Here in St. Albert, Mayor Nolan Crouse has suggested assessing a bylaw that influences the reduced use or elimination of plastic shopping bags.

Although he admits he hasn’t done much research into how the issue of a plastic bag ban in St. Albert might look, Crouse said the city can certainly learn from the example set by other municipalities who have supported such a ban.

“Other people have already gone in that direction so what we’d want to do is learn from it,” he said.

“It’s something I would like to see happen in St. Albert if it has been successful in other jurisdictions.”

Should the new council decide to move in that direction, Crouse said St. Albert’s grocery retailers, which include Sobey’s, Safeway, Save-On Foods and Walmart, would have to be involved.

“Maybe it’s not even a bylaw, maybe it’s something where we get everyone on board in a volunteer fashion,” he said.

Council candidate Cathy Heron said she would also like to see the use of reusable shopping bags encouraged among St. Albert residents.

“If I’m sitting on council, I may make a motion. I have to talk to more residents. I’m not a big proponent of forcing people to do things, I’d rather incentivize,” said Heron.

One idea, she said, is for St. Albert to produce reusable shopping bags with the city’s logo on them.

“We could sell them, not to raise money, just to break even. And if you’re using that bag in some of the local stores in St. Albert, some of the chamber-supported stores or whatever, you might get a discount or a free something or other. It’s something we could easily explore to incentivize,” Heron explained.

“I think it’s worth investigating.”

If elected, candidate Norm Harley said he would propose incentives for residents to switch from paper and plastic grocery bags to environmentally friendly bags similar to what Fort McMurray has done.

“We could have an incentive where every household gets two of these environmentally friendly tote bags and it would be a heck of a lot better than these plastic shopping bags.”

“If the City of St. Albert went to a supplier and bought them in big enough bulk, you can buy them, I think they’re 99 cents so it’s not a major purchase.”
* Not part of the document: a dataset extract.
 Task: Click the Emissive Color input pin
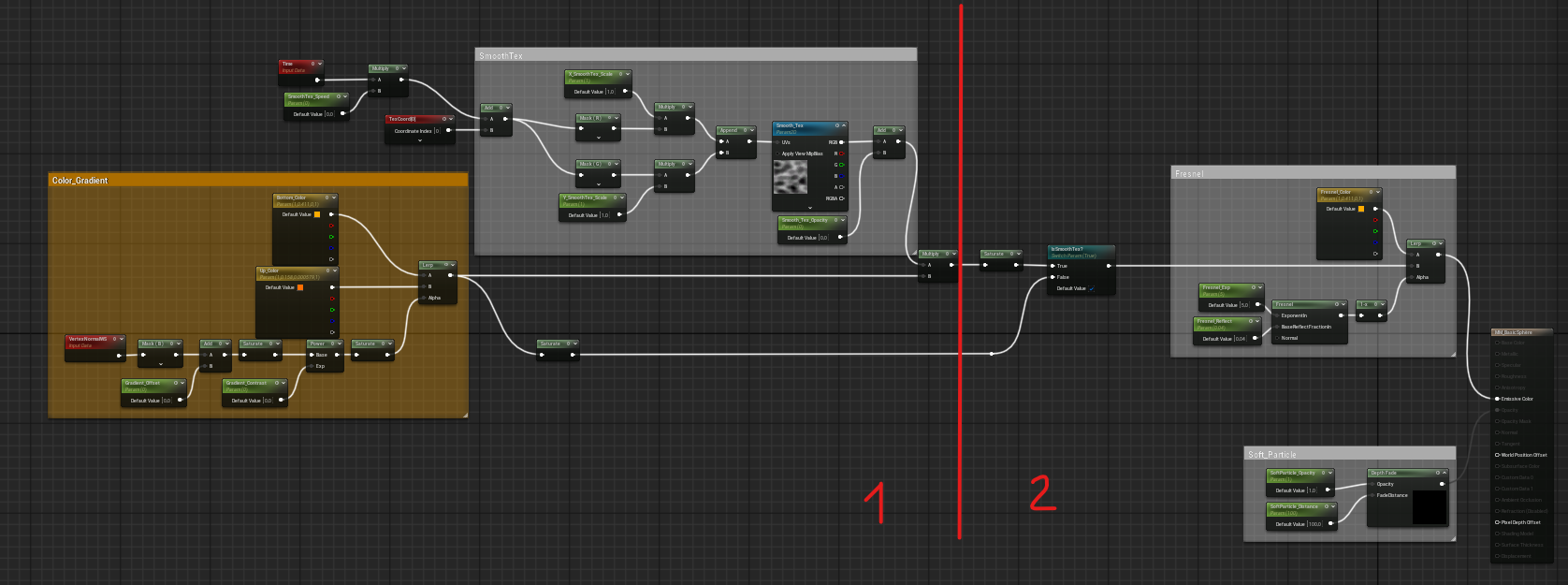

Earlier this year, Alberta signed a memorandum of understanding with the Canadian Council of Grocery Distributors to reduce plastic bag usage in Alberta over a five-year period. The organization, which includes Sobey’s, Safeway and Loblaws, has committed to a 30 per cent reduction in plastic bags over three years and a 50 per cent reduction over five years.

“We believe this is the most effective way to address the issue,” said senior vice-president Dave Wilkes.

In order to effectively curb the use of plastic bags, he said a number of things must happen, including educating consumers and providing alternatives for carrying groceries.

Wilkes said proper packaging techniques and encouraging the use of reusable bags are also important steps in reducing plastic bag use.

“Those types of things will result in a reduction of plastic bags,” he said.